O prazo de validade de Cílio Souza

Se existe, ainda não foi (e parece que tão cedo não será) descoberto. Aos 40 anos, o avançado brasileiro conta com cerca de 300 jogos no currículo e já fez balançar as redes adversárias por mais de 150 vezes, mas mostra ainda estar longe de pensar no fim da carreira. Em Gouveia, no regresso do Beira-Mar ao convívio da Taça de Portugal, voltou a ser decisivo ao apontar o golo (e que golo!) que abriu uma inesperada goleada aurinegra, contra um adversário de escalão superior, por 4-0.

Força, aceleração, velocidade e impulsão. São atributos raros, em função da idade, que Cílio Souza teima em manter e me fazem questionar a cada jogo se há algum erro nas suas fichas biográficas. A sua menor agilidade em relação à década de 2000 confirma que não, o que comprova a impressionante longevidade de um ponta-de-lança que, verdade se diga, nunca foi o protótipo da fina linha que o Brasil nos habituou com Romário e Ronaldo como os maiores exemplos de entre aqueles que jogaram (e brilharam) em plena passagem de testemunho do século XX para o século XXI.

Com a veia goleadora ainda apurada (marcou 27 golos em 31 jogos, contribuindo para subida do Beira-Mar da II à I Distrital de Aveiro), uma preponderante voz de comando no balneário (mesmo sendo um homem de poucas palavras) e um extensor da ligação equipa-direcção-adeptos, torna-se difícil imaginar no jogador sem o futebol e o prazer de ter bola, e na equipa sem uma referência e o prazer de ter golo.

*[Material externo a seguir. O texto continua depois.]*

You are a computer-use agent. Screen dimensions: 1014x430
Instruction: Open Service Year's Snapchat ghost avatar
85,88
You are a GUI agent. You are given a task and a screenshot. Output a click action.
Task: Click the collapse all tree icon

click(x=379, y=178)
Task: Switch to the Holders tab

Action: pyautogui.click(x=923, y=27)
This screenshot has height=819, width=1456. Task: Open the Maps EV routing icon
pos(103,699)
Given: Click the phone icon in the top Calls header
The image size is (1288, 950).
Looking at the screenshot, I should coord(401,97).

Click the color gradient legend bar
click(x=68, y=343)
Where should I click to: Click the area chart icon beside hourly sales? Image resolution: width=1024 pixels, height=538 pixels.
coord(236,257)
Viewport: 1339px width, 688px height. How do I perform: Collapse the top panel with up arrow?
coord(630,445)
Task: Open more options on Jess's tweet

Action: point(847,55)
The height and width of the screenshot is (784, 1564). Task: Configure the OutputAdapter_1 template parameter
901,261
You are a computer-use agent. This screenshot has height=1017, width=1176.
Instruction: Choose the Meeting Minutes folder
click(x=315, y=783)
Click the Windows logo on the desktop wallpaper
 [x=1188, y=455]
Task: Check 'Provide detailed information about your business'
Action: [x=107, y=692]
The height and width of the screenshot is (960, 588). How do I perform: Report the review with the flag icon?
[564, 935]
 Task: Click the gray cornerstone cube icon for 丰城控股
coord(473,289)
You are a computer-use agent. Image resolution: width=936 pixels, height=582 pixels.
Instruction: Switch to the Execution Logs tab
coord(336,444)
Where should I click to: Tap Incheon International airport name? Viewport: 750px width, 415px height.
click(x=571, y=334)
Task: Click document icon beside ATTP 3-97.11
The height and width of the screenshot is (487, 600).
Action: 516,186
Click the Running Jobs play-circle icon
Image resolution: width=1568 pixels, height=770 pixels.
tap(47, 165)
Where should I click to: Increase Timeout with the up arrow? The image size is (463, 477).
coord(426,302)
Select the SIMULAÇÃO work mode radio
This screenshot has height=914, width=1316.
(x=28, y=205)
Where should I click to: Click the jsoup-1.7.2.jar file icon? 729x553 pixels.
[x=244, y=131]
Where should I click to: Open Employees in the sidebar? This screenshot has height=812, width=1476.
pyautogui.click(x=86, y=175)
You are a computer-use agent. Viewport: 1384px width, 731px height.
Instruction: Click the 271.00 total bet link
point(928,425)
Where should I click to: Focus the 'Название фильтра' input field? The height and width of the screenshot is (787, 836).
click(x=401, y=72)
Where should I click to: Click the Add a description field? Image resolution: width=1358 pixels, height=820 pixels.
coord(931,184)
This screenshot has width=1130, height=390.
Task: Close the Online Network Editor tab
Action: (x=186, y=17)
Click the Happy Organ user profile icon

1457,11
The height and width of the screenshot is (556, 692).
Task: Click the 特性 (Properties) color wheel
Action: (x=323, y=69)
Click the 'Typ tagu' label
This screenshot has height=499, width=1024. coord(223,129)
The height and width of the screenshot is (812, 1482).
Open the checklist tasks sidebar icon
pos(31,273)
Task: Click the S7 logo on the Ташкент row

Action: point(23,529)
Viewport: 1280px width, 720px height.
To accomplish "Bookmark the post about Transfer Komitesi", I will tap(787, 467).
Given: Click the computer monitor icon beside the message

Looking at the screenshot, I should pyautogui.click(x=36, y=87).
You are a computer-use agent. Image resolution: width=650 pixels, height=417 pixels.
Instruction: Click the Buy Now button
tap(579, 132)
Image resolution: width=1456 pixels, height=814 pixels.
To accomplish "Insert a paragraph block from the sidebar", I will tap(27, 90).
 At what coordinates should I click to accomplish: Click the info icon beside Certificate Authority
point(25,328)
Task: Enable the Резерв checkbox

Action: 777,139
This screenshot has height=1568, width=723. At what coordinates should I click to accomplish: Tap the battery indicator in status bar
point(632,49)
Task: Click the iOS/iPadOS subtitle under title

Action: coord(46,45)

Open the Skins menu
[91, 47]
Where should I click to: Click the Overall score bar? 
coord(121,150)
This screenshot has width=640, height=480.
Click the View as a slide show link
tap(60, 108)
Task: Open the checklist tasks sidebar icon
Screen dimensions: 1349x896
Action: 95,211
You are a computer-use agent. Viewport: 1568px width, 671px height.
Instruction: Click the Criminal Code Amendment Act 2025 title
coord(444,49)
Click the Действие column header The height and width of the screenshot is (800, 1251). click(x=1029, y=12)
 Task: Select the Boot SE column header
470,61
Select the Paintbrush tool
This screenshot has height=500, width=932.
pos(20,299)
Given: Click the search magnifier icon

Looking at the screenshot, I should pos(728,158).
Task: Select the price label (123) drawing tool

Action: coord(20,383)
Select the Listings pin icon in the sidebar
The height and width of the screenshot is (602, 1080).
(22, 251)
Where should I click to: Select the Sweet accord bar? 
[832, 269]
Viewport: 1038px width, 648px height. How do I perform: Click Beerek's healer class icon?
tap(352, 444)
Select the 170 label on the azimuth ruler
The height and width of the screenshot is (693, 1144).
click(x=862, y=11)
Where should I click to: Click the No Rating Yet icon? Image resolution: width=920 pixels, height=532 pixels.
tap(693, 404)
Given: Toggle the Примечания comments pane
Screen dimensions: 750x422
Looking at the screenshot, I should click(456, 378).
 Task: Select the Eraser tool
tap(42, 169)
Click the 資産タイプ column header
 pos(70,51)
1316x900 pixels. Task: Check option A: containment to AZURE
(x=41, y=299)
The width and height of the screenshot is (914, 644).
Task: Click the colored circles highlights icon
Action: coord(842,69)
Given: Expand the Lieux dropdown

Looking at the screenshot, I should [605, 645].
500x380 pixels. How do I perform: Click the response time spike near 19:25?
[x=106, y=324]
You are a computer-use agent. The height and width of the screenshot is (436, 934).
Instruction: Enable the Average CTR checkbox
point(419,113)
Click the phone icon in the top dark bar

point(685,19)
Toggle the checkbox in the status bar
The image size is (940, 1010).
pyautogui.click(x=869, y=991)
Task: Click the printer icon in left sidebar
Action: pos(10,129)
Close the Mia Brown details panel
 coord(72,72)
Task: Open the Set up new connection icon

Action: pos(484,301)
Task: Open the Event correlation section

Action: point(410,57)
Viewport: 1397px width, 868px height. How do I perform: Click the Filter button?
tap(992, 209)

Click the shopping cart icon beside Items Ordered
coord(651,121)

Não o imaginam os adeptos, não o imaginam os poucos apaixonados pelo futebol que conseguirão guardar espaço mediático para seguir os aveirenses, e não o imagina a história do futebol português que terá obrigatoriamente que guardar umas linhas para o seu percurso, se não pelo Beira-Mar, pelo célebre golo por si apontado que valeu a eliminação do Benfica, na Luz, aos olhos do modesto Gondomar.

Este fim de semana, quando o Desportivo de Gouveia teve três ocasiões claras de golo nos primeiros 10 minutos de jogo e a intranquilidade da defensiva aurinegra fazia prever o pior, foi

Cílio Souza (um avançado) quem a conseguiu acalmar. Na primeira oportunidade para marcar, fez um golo que seria para ver e rever vezes e vezes sem conta nesta nova era das “boxes”. Eu, que estive no Estádio do Farvão, vi aquele “chapéu” executado à entrada da área (com o guarda-redes em pé) quando se pedia – e previa – ao finalizador que apenas encostasse a bola e por instantes passou-me um jogo de Liga dos Campeões à frente dos olhos.

Se Cílio voltou, aqui e ali, a aparecer nos jornais nacionais e a colorir frequentemente a imprensa aveirense, foi pela coragem e resiliência em ir aceitando terminar a carreira gradualmente nos relvados da Distrital (porque parar é morrer) até que a oportunidade surgisse, como surgiu, naquele que já considera ser o seu país: onde fez a sua vida e teve os seus filhos, entre eles um rapazinho que também já mostra dotes de goleador na formação. Mas desse poderemos (eventualmente) falar um dia.